Também o presidente do Conselho Europeu, António Costa, congratulou-se com o “marco histórico”, esperando uma “parceria cada vez mais forte” com a União Europeia (UE). “Parabéns a Angola e ao povo angolano. Há 50 anos, a independência de Angola deu início a uma nova era de esperança e possibilidades para o continente africano, com o fim do colonialismo europeu”, escreveu António Costa nas redes sociais. “Enquanto nos preparamos para nos reunirmos em Luanda para a Cimeira UE-União Africana em novembro deste ano, prestamos homenagem a este marco histórico e celebramos uma parceria cada vez mais forte”. Após a última cimeira União Europeia-União Africana se ter realizado em meados de 2022, em Bruxelas, o novo encontro de alto nível realiza-se em Luanda a 24 e 25 de novembro.

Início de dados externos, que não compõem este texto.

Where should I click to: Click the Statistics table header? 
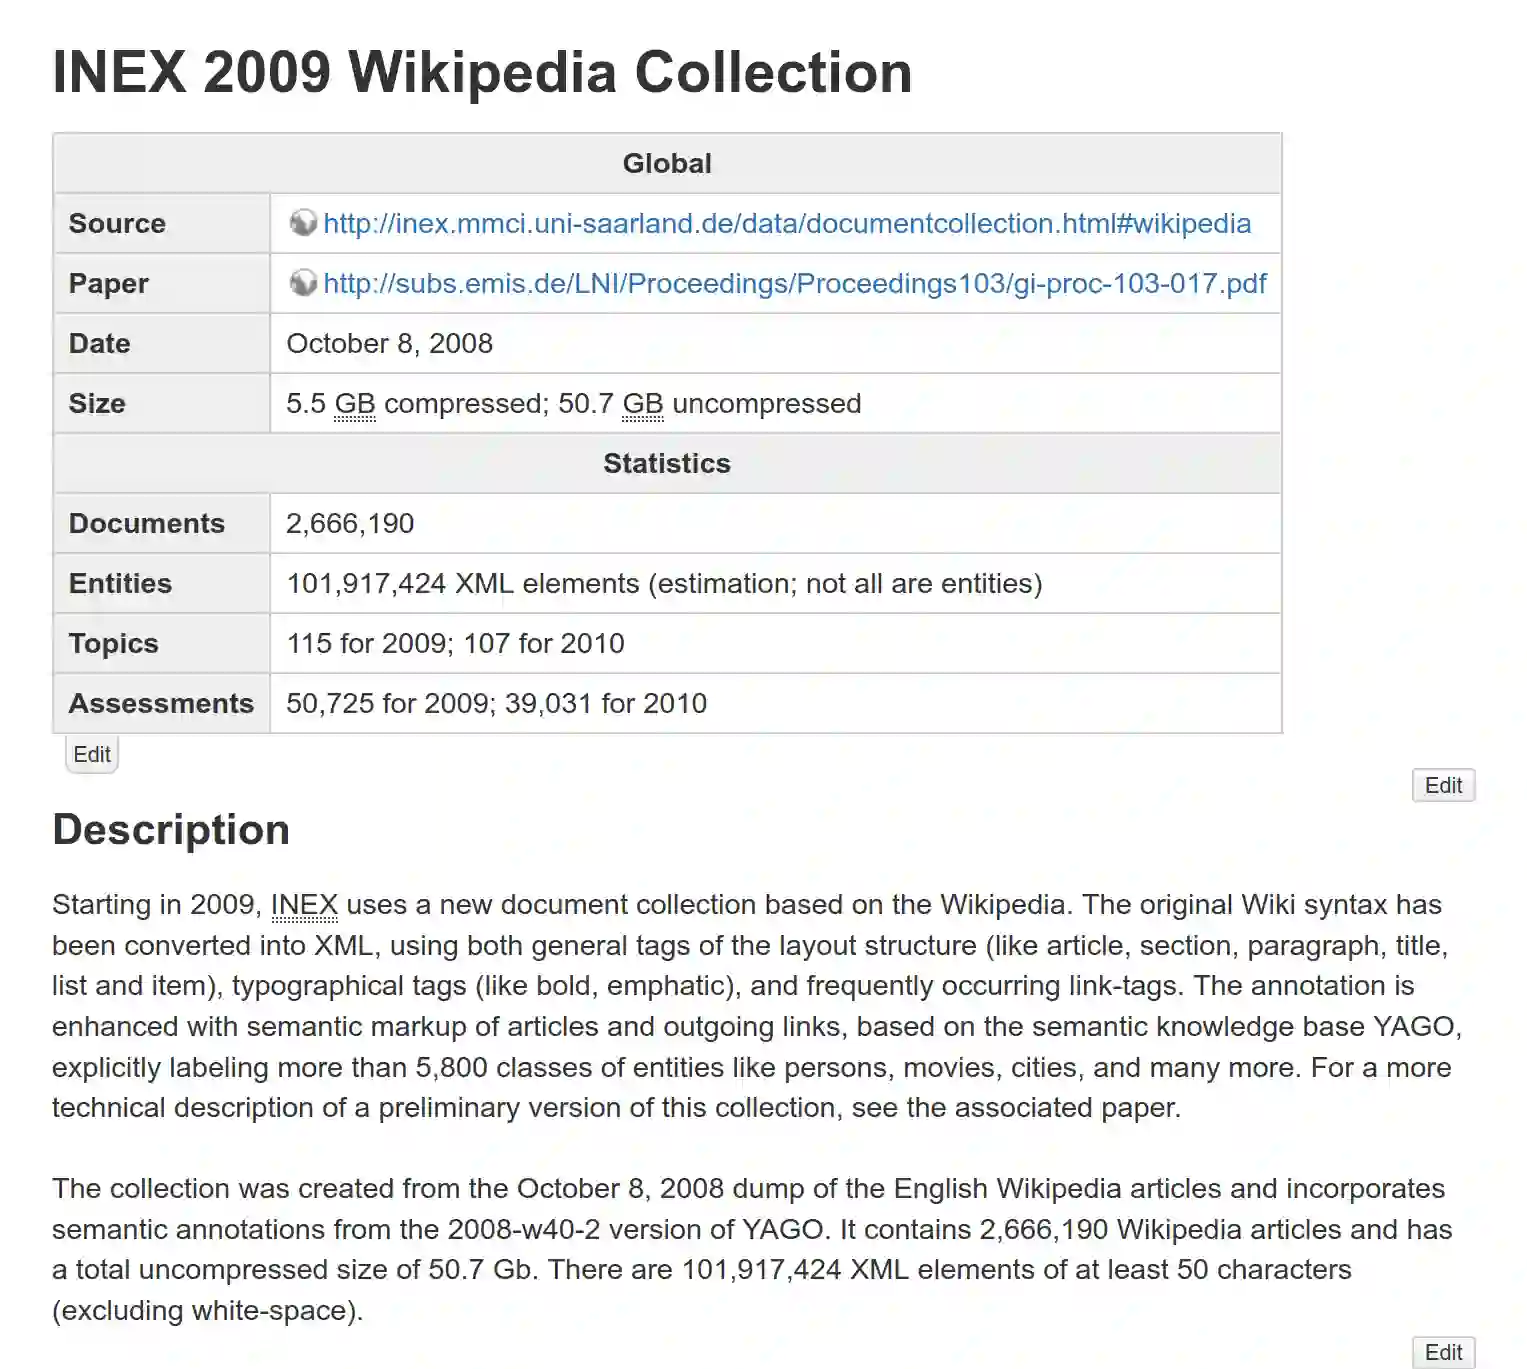tap(667, 463)
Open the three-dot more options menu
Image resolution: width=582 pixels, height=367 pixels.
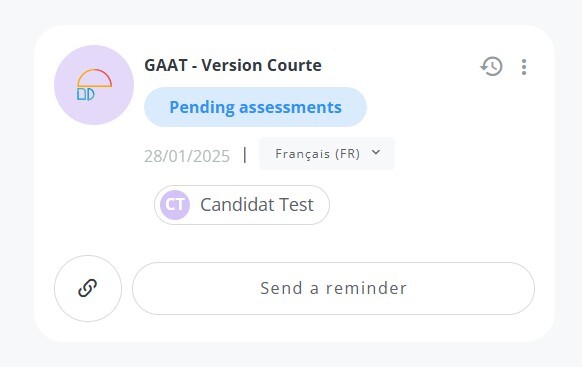(524, 67)
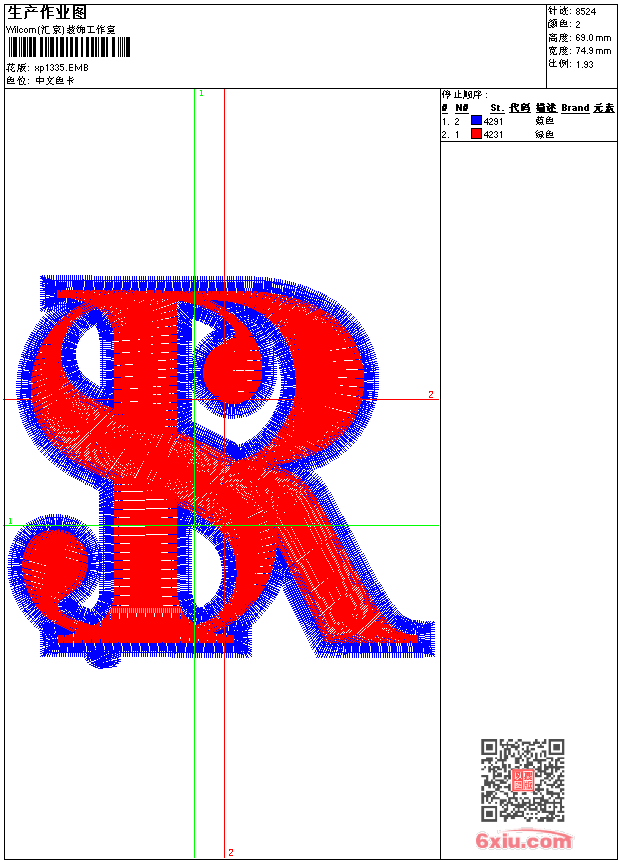
Task: Click the blue color swatch in stop sequence
Action: pyautogui.click(x=476, y=120)
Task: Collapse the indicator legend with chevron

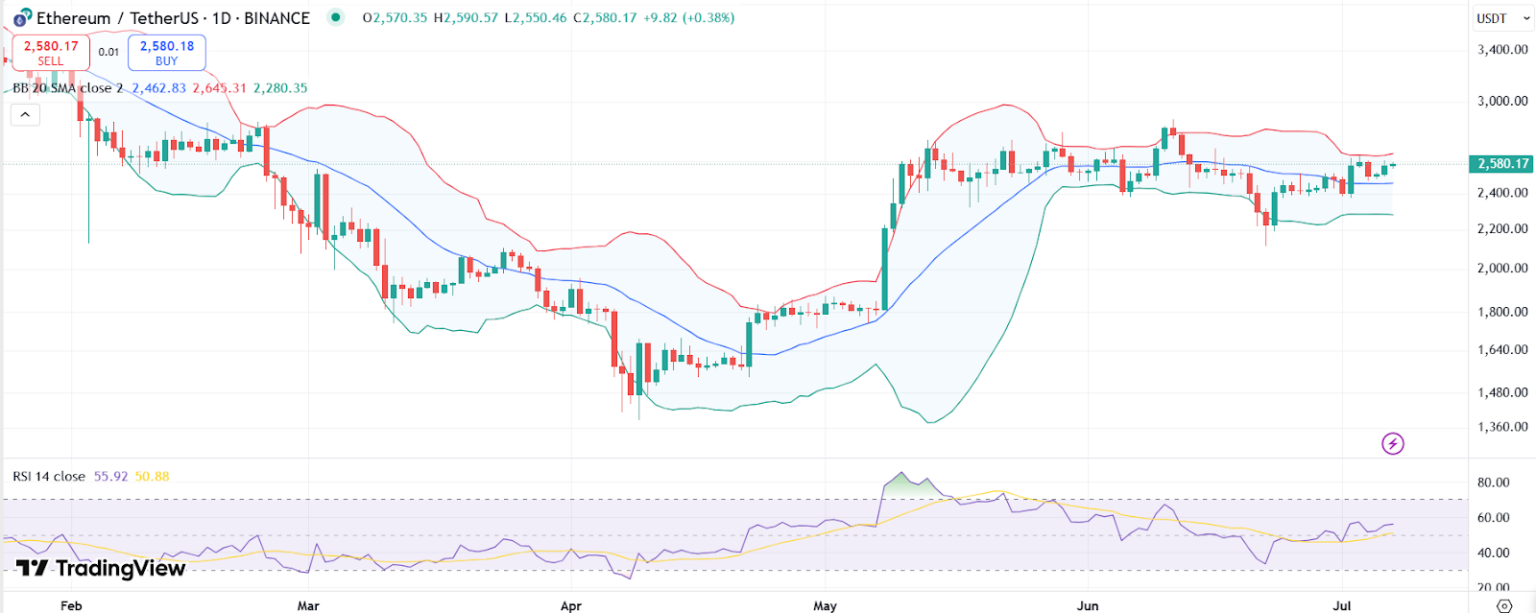Action: click(25, 115)
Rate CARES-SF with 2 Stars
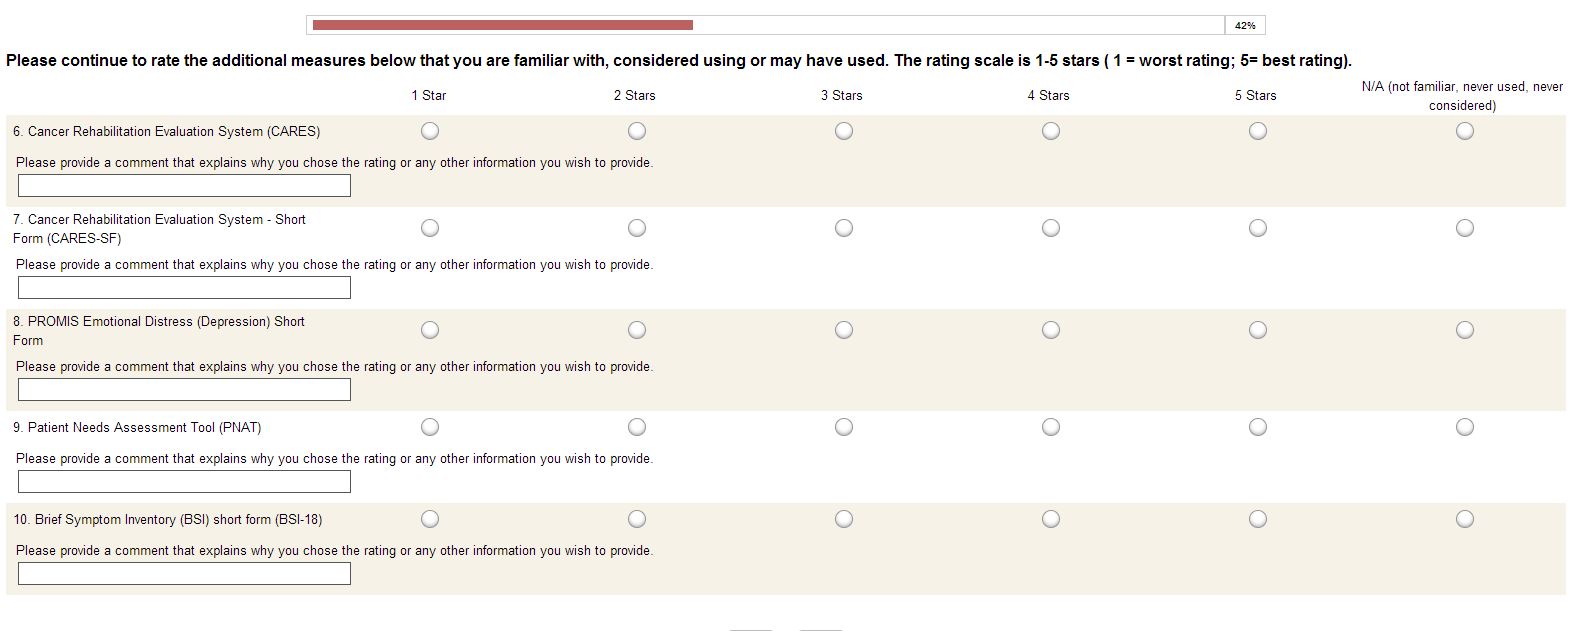The height and width of the screenshot is (631, 1582). coord(637,228)
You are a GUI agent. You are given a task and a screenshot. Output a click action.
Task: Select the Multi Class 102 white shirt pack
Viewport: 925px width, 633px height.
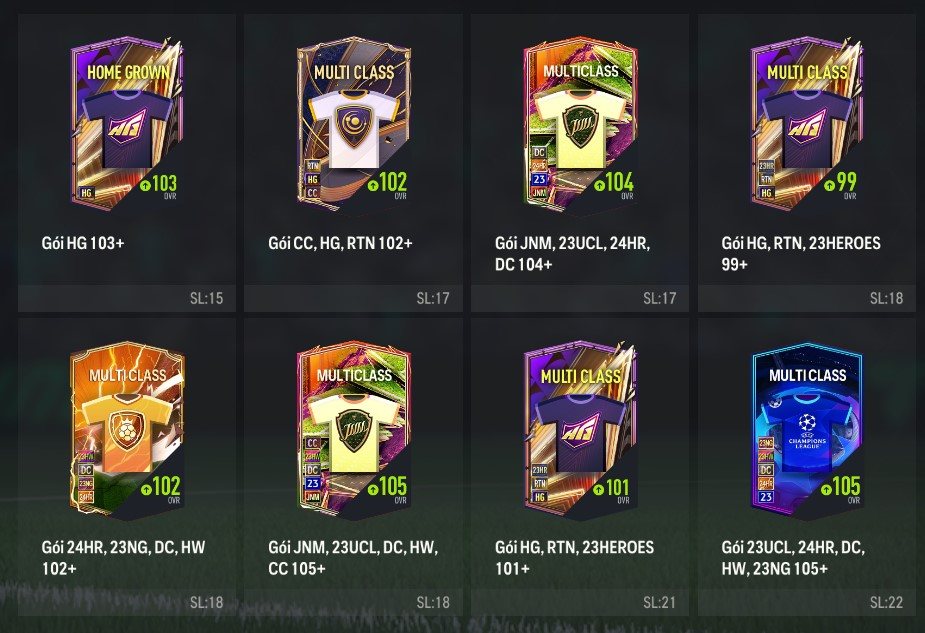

Também o embaixador de Portugal em Angola, Francisco Alegre Duarte, não quis deixar de assinalar a data, sublinhando que os dois países foram capazes de “construir uma relação que assenta na igualdade e no respeito mútuo”, num percurso que deve orgulhar ambos os países. “Fechamos o ciclo das comemorações interligadas dos 50 anos do 25 de Abril e da Independência de Angola. Não obstante o passado colonial, a guerra e toda a turbulência que se seguiu à independência, fomos capazes de construir uma relação que assenta na igualdade e no respeito mútuo. Devemos estar orgulhosos deste percurso”, afirmou o diplomata, durante um encontro com a comunidade portuguesa. Francisco Alegre Duarte destacou “a proximidade e a compreensão do significado da presença de Portugal em Angola” demonstradas pelo Presidente da República, Marcelo Rebelo de Sousa, que está em Luanda, onde tomou parte na cerimónia de encerramento das comemorações.
Nesta visita, que constituiu “um momento muito significativo na relação de estreita cooperação e profunda amizade entre Portugal e Angola” – segundo o site oficial da Presidência da República, Marcelo Rebelo de Sousa foi acompanhado pelo ministro de Estado e dos Negócios Estrangeiros, Paulo Rangel, e por um deputado de cada grupo parlamentar da Assembleia da República. Ainda no âmbito da vista, Marcelo encontrou-se com representantes da comunidade portuguesa em Angola.